Buckley tardó una fracción de segundo en encajar el golpe. Luego arqueó el lomo como un gato herido, como si estuviese a punto de hundir las garras en la yugular de Vidal, y respondió con un exabrupto homófobo: “Voy a partirte la cara, loca”. La palabra que utilizó, queer, era por entonces francamente despectiva, inaceptable entre personas educadas. Tal y como señala Hertzberg, “esto ocurrió décadas antes de que los miembros del colectivo LGTBI+ se la apropiasen como una forma inclusiva, empática y perfectamente contemporánea de referirse a sí mismos”. En 1968, “era puro discurso de odio, una expresión casi tan agresiva y malsonante como faggot”. Pero lo peor fue, en opinión de Hertzberg, más que el exabrupto en sí, “la manera en que Buckley dio la sensación de haber perdido los papeles, su incontinencia verbal, su resentimiento y su cólera”. Acabó el debate con la actitud desnortada de un boxeador que acaba de besar la lona. Cuando se apagaron las cámaras, Vidal fingió buscar su complicidad con una frase cruel que añadió sal a la herida: “Creo que hoy sí que nos hemos ganado el sueldo”. Estaba exultante. Había conseguido su objetivo, sacar lo peor de Buckley sin perder su sonrisa de suficiencia. Su rival se retiró al camerino sintiéndose derrotado, mortificado y herido en su orgullo. En el último debate fue una sombra. Según testimonio de su hermano, la imagen del instante en que Vidal le hizo perder la compostura le perseguiría durante años.
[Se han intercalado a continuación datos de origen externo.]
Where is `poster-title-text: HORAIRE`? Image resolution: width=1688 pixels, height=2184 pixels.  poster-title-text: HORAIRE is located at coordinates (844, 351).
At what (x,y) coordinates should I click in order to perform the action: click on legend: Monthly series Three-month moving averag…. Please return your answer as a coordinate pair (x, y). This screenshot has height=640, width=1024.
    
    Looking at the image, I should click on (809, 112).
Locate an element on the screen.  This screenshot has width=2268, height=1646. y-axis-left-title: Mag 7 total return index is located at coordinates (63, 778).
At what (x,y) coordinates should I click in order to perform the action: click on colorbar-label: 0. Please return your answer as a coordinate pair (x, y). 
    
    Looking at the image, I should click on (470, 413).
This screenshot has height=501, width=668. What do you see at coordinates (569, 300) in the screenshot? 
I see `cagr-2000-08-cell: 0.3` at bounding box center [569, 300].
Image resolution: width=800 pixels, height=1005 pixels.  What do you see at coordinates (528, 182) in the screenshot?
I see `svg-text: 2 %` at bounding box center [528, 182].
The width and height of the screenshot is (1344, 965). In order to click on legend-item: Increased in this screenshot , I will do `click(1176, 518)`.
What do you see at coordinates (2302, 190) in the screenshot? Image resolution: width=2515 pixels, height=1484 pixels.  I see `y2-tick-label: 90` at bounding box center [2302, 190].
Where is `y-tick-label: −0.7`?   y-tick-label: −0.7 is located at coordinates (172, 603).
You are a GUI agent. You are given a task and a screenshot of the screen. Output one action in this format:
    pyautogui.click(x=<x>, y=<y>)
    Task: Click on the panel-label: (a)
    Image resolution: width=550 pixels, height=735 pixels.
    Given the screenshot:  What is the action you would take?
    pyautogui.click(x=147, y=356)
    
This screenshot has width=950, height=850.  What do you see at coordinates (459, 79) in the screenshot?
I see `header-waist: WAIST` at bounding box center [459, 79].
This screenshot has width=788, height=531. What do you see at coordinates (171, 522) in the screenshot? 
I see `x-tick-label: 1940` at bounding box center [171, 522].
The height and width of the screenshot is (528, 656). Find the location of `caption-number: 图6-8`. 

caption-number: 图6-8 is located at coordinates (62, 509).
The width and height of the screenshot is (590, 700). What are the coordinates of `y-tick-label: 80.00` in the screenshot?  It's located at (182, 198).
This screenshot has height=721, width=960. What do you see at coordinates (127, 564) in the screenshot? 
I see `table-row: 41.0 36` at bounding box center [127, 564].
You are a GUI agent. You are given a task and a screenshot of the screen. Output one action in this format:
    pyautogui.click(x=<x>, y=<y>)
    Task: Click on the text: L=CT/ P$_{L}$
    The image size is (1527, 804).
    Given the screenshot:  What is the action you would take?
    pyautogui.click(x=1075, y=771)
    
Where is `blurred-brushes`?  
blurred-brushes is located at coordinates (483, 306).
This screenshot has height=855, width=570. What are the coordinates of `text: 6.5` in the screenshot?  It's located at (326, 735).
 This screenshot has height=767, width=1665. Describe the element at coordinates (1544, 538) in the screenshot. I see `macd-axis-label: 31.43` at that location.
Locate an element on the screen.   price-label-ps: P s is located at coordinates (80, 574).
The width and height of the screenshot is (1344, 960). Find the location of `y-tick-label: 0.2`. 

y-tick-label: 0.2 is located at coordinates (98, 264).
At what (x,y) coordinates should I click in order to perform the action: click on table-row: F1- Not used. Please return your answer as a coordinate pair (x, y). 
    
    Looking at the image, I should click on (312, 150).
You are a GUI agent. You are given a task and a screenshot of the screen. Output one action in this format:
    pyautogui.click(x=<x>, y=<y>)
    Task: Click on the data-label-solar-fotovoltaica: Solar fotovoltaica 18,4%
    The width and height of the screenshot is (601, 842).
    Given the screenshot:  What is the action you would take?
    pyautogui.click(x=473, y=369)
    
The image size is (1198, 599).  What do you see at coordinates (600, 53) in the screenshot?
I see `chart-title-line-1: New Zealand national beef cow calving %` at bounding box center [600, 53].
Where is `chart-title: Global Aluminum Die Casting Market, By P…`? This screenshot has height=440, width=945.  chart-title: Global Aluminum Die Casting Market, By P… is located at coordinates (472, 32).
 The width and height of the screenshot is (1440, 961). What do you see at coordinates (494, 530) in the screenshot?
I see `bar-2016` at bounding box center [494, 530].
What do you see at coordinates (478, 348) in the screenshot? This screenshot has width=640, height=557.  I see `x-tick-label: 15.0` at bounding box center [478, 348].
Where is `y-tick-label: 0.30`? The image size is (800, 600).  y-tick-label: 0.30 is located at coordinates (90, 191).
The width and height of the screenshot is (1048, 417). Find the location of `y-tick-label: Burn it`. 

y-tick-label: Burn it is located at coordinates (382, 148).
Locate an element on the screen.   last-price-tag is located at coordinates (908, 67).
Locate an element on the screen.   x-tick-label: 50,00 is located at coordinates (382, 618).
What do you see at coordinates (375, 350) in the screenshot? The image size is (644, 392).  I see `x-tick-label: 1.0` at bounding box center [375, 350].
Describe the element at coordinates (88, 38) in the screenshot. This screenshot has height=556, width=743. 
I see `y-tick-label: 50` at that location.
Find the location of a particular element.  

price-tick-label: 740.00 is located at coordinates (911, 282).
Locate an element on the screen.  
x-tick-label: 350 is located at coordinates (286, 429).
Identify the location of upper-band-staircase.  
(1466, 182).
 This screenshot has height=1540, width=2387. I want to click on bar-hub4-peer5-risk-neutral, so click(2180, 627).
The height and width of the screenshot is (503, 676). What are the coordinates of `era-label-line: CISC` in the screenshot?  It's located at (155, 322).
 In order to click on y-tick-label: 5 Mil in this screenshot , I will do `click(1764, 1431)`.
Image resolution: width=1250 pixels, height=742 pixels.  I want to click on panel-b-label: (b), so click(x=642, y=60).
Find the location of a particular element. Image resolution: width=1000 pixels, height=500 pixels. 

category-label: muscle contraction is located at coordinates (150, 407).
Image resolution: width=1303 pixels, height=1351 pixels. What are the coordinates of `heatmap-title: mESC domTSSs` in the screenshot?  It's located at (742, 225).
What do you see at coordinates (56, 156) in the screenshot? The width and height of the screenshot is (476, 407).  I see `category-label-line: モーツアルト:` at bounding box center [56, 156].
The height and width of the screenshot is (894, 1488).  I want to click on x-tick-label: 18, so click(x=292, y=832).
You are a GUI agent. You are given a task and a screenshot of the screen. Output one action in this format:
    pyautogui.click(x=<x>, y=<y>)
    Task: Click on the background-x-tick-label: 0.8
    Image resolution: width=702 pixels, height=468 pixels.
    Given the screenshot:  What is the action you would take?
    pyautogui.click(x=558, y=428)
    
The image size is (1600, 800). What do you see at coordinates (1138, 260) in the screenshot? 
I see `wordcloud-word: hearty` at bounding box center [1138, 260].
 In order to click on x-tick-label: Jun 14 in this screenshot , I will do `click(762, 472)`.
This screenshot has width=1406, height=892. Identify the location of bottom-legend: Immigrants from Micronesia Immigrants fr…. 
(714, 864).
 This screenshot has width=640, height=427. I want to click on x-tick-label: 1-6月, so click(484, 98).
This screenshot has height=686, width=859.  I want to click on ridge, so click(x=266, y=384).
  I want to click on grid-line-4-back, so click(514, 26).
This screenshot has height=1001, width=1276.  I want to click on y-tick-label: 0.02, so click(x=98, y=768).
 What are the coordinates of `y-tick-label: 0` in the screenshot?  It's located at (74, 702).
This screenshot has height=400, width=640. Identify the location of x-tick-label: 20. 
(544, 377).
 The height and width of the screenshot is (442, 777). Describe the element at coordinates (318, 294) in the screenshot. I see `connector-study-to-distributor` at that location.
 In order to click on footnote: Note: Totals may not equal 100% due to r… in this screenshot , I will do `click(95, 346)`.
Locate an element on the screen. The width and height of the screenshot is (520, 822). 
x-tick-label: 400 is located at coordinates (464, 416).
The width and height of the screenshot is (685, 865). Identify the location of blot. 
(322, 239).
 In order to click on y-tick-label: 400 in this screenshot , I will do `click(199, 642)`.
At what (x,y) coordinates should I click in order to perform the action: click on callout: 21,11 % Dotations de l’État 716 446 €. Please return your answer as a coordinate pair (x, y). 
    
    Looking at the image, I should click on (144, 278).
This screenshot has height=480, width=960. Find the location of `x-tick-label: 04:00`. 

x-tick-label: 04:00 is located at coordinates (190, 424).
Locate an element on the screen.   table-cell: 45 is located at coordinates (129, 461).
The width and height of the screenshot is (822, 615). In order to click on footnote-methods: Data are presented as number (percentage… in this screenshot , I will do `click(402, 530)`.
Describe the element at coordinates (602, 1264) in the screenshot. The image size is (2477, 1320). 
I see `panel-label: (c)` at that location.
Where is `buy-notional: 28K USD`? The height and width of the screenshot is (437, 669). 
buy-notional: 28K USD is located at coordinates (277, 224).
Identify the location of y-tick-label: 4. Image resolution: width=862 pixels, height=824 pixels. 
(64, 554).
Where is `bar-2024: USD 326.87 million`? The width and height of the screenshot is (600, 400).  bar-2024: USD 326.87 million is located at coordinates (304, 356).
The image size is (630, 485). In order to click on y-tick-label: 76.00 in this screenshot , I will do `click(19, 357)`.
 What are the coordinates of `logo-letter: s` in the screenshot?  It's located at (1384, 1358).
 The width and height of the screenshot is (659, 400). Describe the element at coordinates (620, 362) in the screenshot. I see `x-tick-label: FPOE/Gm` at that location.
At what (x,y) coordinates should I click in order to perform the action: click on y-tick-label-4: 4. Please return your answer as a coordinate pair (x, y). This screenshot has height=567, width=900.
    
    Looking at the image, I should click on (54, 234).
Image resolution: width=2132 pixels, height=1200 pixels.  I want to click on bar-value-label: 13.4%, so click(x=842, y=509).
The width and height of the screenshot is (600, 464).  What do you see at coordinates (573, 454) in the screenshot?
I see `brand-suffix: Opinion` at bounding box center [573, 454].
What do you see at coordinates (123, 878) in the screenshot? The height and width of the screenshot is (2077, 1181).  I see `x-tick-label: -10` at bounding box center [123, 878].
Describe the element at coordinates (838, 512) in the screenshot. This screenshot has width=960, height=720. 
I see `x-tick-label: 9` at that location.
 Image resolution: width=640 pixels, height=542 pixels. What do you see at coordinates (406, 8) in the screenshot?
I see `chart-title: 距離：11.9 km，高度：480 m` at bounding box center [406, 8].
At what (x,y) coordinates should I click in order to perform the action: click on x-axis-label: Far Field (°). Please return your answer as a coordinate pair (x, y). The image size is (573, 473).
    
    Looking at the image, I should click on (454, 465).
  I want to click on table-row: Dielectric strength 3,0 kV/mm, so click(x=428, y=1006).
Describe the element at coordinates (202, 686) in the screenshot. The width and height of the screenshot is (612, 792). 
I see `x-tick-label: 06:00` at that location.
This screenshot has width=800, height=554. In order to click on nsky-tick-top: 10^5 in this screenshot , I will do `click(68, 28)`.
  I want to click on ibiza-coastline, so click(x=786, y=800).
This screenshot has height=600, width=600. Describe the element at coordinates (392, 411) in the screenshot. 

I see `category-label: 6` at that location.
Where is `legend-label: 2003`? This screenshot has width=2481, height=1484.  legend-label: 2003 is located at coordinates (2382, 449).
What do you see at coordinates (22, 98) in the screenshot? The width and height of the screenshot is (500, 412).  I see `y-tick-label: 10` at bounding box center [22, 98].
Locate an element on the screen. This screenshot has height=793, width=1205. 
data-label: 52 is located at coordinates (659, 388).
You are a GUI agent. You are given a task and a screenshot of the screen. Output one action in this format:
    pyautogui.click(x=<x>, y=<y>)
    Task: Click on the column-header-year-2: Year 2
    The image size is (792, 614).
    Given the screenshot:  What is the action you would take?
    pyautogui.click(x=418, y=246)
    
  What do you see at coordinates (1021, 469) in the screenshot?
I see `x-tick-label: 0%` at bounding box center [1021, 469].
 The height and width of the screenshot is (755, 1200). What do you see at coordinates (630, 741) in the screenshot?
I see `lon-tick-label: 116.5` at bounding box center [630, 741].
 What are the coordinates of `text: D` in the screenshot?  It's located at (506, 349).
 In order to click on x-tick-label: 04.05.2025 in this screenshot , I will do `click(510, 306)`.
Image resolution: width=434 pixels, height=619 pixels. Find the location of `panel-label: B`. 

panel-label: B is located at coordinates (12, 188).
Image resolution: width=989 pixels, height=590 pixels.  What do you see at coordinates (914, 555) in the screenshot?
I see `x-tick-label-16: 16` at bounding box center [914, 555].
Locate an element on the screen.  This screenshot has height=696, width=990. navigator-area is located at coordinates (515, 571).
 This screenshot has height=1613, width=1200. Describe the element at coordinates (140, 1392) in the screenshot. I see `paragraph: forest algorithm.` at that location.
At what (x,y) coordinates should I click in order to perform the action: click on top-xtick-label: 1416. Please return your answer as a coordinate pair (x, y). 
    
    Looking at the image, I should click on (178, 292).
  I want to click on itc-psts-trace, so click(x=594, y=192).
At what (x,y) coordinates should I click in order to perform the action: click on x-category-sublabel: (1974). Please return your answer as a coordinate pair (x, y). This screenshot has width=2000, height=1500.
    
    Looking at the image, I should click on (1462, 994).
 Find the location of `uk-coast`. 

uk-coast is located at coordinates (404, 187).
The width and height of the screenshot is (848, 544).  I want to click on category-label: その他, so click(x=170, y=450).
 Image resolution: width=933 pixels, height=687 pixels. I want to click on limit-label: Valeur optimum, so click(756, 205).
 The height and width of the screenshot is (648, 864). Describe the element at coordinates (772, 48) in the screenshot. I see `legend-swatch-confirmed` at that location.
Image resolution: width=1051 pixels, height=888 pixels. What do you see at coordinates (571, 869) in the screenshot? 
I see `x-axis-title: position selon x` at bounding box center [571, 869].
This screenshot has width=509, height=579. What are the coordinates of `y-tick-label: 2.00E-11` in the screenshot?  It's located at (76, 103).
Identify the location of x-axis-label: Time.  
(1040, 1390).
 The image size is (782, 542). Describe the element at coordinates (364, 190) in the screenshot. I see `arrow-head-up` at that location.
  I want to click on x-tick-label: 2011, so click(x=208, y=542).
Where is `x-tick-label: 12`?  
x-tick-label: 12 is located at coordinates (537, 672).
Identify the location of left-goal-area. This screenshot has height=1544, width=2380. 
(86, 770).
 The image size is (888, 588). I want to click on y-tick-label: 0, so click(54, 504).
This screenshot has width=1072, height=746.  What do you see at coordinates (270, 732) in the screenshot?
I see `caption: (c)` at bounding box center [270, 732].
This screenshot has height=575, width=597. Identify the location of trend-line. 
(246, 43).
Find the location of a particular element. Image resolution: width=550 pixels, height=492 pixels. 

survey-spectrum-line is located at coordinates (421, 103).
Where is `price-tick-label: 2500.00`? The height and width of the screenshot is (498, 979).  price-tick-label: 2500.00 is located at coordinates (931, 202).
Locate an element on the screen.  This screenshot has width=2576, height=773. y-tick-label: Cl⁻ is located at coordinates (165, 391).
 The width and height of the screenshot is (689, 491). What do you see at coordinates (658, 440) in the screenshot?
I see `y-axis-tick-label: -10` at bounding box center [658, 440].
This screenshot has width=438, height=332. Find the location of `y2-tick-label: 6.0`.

En años posteriores, Vidal no mostró nunca la menor consideración hacia el enemigo caído. Ni siquiera tras su muerte, en 2008. Por entonces, con su característica combinación de crueldad y elegancia, declaró que “el infierno pasa a ser un lugar mucho más animado ahora que Buckley arderá en él en compañía de aquellos a los que sirvió y cuyo odio y prejuicios alimentó durante años”. Los verdaderos guerreros nunca se dan tregua.